YOUR INSTRUCTIONS
Can you convert the rows into a numbered list, skipping blank lines? Begin at the very first row and stop after the line that contains "Action: [863, 595]".

Rows of pointing data
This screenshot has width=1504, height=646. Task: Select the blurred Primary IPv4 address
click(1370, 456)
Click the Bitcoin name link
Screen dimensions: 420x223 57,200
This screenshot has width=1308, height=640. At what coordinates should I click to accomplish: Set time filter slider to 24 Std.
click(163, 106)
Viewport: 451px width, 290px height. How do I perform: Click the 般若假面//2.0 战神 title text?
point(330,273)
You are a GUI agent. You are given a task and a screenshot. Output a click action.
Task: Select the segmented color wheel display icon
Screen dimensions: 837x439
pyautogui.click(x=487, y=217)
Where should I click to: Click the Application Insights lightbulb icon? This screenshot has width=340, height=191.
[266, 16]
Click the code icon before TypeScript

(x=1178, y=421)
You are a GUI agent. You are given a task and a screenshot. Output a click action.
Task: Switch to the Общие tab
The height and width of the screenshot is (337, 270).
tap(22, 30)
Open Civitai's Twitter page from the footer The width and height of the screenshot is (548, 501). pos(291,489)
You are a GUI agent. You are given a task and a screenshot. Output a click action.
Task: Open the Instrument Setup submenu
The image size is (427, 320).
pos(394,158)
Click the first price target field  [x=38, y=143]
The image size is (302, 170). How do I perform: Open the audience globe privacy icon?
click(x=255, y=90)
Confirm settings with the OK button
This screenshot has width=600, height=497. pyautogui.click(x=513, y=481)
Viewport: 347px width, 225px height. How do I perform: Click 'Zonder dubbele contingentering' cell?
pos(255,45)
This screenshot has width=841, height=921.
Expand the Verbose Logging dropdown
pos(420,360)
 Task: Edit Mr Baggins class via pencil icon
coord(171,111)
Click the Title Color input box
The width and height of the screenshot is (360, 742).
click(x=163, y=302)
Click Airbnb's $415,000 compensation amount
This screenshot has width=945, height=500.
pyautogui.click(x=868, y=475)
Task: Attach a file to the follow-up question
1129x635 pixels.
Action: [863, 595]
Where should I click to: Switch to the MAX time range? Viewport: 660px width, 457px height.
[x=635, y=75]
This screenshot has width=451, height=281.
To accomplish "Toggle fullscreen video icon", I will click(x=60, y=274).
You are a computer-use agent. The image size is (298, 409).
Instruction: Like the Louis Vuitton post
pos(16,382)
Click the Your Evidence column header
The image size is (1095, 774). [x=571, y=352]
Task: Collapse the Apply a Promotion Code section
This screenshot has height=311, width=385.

FULL ANSWER
1. This screenshot has width=1504, height=646. Task: Select the blurred Primary IPv4 address
2. click(1370, 456)
3. Click the Bitcoin name link
4. Screen dimensions: 420x223 57,200
5. This screenshot has width=1308, height=640. At what coordinates should I click to accomplish: Set time filter slider to 24 Std.
6. click(163, 106)
7. Viewport: 451px width, 290px height. How do I perform: Click the 般若假面//2.0 战神 title text?
8. point(330,273)
9. You are a GUI agent. You are given a task and a screenshot. Output a click action.
10. Task: Select the segmented color wheel display icon
11. Screen dimensions: 837x439
12. pyautogui.click(x=487, y=217)
13. Where should I click to: Click the Application Insights lightbulb icon? This screenshot has width=340, height=191.
14. [266, 16]
15. Click the code icon before TypeScript
16. (x=1178, y=421)
17. You are a GUI agent. You are given a task and a screenshot. Output a click action.
18. Task: Switch to the Общие tab
19. The height and width of the screenshot is (337, 270).
20. tap(22, 30)
21. Open Civitai's Twitter page from the footer The width and height of the screenshot is (548, 501). pos(291,489)
22. You are a GUI agent. You are given a task and a screenshot. Output a click action.
23. Task: Open the Instrument Setup submenu
24. The image size is (427, 320).
25. pos(394,158)
26. Click the first price target field  [x=38, y=143]
27. The image size is (302, 170). How do I perform: Open the audience globe privacy icon?
28. click(x=255, y=90)
29. Confirm settings with the OK button
30. This screenshot has width=600, height=497. pyautogui.click(x=513, y=481)
31. Viewport: 347px width, 225px height. How do I perform: Click 'Zonder dubbele contingentering' cell?
32. pos(255,45)
33. This screenshot has width=841, height=921.
34. Expand the Verbose Logging dropdown
35. pos(420,360)
36.  Task: Edit Mr Baggins class via pencil icon
37. coord(171,111)
38. Click the Title Color input box
39. The width and height of the screenshot is (360, 742).
40. click(x=163, y=302)
41. Click Airbnb's $415,000 compensation amount
42. This screenshot has width=945, height=500.
43. pyautogui.click(x=868, y=475)
44. Task: Attach a file to the follow-up question
45. 1129x635 pixels.
46. Action: [863, 595]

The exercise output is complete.